**About this task**:
The answer must be an exact copy of the lines from the one holding "Click the external link icon beside 拡張機能" through the final line of the entries, and nothing else.

**Supplied material**:
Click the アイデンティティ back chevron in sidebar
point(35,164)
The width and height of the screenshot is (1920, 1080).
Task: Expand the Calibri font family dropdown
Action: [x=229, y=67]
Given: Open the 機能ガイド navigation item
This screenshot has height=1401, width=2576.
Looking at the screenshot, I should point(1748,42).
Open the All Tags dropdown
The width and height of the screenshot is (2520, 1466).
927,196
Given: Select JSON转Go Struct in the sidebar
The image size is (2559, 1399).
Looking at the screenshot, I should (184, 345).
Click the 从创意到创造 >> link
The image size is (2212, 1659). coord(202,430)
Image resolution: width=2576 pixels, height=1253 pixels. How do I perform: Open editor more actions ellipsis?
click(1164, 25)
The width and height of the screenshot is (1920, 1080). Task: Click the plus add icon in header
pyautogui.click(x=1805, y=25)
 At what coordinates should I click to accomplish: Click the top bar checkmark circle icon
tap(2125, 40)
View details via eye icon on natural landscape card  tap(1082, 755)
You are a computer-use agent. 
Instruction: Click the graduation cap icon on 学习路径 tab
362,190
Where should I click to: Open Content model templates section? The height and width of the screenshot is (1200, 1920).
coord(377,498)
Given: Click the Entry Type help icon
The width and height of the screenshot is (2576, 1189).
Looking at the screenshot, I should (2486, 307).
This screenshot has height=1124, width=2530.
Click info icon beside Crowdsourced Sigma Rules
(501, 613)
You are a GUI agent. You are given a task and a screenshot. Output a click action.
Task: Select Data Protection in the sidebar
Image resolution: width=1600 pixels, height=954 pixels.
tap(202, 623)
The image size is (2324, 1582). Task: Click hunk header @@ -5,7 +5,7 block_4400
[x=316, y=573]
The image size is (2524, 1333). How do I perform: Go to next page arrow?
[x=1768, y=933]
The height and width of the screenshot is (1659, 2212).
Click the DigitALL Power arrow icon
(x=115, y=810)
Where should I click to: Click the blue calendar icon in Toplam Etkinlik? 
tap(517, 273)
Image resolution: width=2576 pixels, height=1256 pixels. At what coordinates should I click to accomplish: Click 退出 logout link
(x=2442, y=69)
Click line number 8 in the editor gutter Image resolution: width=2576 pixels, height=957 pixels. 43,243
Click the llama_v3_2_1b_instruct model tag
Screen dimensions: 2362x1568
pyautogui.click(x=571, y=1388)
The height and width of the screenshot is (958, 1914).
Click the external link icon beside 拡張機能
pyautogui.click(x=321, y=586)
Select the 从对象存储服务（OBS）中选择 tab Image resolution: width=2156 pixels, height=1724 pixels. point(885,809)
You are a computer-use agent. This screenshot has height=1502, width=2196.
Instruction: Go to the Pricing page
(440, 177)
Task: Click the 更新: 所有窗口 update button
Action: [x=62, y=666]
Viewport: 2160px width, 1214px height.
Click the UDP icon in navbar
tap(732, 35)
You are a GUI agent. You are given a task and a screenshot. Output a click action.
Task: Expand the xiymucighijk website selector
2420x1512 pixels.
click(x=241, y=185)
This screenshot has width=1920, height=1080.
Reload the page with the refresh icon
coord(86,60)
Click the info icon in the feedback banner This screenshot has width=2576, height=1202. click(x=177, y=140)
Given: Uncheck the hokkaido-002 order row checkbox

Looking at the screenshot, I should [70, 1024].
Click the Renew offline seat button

**Result for this task**:
Click the external link icon beside 拡張機能
pyautogui.click(x=321, y=586)
Select the 从对象存储服务（OBS）中选择 tab Image resolution: width=2156 pixels, height=1724 pixels. point(885,809)
You are a computer-use agent. This screenshot has height=1502, width=2196.
Instruction: Go to the Pricing page
(440, 177)
Task: Click the 更新: 所有窗口 update button
Action: [x=62, y=666]
Viewport: 2160px width, 1214px height.
Click the UDP icon in navbar
tap(732, 35)
You are a GUI agent. You are given a task and a screenshot. Output a click action.
Task: Expand the xiymucighijk website selector
2420x1512 pixels.
click(x=241, y=185)
This screenshot has width=1920, height=1080.
Reload the page with the refresh icon
coord(86,60)
Click the info icon in the feedback banner This screenshot has width=2576, height=1202. click(x=177, y=140)
Given: Uncheck the hokkaido-002 order row checkbox

Looking at the screenshot, I should [70, 1024].
Click the Renew offline seat button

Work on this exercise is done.